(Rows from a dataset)
__________

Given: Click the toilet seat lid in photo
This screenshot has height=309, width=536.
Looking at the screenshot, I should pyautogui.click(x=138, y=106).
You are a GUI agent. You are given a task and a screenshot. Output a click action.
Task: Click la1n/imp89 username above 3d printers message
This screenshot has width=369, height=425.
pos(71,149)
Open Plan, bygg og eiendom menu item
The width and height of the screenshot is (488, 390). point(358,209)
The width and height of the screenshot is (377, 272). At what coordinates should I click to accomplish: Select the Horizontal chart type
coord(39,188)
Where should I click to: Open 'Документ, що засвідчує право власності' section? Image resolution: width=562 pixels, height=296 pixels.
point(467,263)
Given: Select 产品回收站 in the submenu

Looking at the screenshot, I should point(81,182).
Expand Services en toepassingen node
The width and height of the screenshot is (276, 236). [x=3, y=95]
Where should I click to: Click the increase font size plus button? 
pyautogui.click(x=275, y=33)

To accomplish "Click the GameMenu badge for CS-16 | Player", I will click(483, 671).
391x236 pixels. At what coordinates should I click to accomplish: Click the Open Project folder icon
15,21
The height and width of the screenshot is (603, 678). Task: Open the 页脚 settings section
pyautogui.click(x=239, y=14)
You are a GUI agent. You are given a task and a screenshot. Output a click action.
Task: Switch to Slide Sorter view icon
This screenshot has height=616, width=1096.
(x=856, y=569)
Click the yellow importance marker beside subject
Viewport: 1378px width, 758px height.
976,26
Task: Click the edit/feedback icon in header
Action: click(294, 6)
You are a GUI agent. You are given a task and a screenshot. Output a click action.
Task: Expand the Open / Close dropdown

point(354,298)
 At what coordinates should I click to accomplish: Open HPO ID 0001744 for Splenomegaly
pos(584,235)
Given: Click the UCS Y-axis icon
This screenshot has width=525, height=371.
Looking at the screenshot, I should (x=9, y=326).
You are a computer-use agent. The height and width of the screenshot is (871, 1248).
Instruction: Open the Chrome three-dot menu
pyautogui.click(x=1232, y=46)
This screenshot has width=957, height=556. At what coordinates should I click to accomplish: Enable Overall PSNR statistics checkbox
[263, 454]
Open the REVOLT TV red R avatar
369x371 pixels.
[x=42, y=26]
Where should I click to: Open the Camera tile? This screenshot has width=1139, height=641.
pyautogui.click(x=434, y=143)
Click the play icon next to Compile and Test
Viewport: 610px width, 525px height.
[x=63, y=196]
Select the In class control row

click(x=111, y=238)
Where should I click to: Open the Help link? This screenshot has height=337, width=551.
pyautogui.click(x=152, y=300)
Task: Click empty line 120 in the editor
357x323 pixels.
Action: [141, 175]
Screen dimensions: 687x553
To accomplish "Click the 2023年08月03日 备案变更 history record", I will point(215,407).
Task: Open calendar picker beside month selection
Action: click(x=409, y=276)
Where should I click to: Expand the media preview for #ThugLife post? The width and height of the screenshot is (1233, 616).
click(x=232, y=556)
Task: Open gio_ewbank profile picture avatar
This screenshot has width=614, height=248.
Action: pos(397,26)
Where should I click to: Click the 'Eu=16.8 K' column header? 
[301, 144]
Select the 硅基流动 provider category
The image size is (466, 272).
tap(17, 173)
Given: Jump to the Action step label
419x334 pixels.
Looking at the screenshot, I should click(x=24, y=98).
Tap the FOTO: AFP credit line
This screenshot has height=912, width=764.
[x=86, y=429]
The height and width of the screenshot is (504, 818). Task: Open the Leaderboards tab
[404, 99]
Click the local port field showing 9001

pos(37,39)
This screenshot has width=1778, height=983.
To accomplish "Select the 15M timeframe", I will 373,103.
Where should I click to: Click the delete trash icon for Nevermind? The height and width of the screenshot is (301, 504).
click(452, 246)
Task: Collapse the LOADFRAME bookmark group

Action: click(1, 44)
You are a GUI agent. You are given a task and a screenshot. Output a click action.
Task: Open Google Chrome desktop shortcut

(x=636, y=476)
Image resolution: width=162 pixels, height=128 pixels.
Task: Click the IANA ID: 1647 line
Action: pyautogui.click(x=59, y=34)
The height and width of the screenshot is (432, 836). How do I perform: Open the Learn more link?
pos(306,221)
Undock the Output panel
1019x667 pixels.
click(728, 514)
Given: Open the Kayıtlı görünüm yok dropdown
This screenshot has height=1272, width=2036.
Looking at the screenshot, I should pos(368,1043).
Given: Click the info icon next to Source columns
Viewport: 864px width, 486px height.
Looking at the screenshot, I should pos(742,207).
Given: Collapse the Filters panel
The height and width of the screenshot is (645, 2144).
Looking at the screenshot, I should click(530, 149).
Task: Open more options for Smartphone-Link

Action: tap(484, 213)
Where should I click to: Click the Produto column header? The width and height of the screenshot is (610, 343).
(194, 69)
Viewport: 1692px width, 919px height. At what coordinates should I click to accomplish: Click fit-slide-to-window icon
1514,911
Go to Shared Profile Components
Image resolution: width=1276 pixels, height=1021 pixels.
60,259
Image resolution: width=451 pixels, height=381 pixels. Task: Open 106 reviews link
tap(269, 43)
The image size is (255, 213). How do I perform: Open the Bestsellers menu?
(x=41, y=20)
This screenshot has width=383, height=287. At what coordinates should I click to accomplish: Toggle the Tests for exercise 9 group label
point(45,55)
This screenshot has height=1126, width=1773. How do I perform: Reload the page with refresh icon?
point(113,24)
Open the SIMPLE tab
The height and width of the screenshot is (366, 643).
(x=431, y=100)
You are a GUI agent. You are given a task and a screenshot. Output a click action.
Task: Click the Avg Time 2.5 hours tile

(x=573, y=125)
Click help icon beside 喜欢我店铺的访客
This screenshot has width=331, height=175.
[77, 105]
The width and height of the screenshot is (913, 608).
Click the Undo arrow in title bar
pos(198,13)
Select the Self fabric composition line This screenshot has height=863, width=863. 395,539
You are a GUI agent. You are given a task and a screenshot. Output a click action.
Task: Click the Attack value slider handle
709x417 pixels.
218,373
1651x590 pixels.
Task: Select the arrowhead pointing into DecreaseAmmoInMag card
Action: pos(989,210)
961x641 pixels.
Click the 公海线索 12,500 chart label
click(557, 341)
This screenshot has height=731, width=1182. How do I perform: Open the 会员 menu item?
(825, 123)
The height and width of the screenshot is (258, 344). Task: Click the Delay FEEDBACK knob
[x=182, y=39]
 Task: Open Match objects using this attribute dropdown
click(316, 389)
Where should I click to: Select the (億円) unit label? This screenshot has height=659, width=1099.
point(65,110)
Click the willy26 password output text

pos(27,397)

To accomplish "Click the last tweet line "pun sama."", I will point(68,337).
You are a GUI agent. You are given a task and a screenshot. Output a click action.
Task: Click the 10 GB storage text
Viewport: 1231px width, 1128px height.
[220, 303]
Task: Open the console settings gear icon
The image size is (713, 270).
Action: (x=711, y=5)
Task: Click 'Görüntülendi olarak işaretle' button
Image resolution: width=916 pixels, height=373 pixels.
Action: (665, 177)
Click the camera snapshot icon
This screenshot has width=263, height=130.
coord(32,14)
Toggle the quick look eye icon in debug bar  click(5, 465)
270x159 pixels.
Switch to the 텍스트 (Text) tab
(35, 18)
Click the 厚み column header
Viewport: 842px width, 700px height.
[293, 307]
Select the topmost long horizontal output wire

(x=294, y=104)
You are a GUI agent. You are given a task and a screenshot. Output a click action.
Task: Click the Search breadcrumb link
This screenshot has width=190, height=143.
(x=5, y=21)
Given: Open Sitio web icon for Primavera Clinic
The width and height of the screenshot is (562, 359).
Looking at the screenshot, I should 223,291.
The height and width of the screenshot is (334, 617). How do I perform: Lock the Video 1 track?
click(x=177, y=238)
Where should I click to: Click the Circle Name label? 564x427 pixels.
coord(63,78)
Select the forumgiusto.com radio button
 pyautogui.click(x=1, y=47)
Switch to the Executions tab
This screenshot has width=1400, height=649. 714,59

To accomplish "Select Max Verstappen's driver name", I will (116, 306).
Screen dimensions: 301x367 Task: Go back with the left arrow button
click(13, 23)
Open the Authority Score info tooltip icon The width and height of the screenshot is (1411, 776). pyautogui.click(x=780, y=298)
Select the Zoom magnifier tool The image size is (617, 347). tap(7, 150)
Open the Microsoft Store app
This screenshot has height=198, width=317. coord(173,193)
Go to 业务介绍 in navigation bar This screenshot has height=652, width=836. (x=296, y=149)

__________

## Given request
Duplicate the entries starting with the line containing "Select the Self" and going on through the line containing "click(557, 341)", including both of those lines.

## Solution to this task
Select the Self fabric composition line This screenshot has height=863, width=863. 395,539
You are a GUI agent. You are given a task and a screenshot. Output a click action.
Task: Click the Attack value slider handle
709x417 pixels.
218,373
1651x590 pixels.
Task: Select the arrowhead pointing into DecreaseAmmoInMag card
Action: pos(989,210)
961x641 pixels.
Click the 公海线索 12,500 chart label
click(557, 341)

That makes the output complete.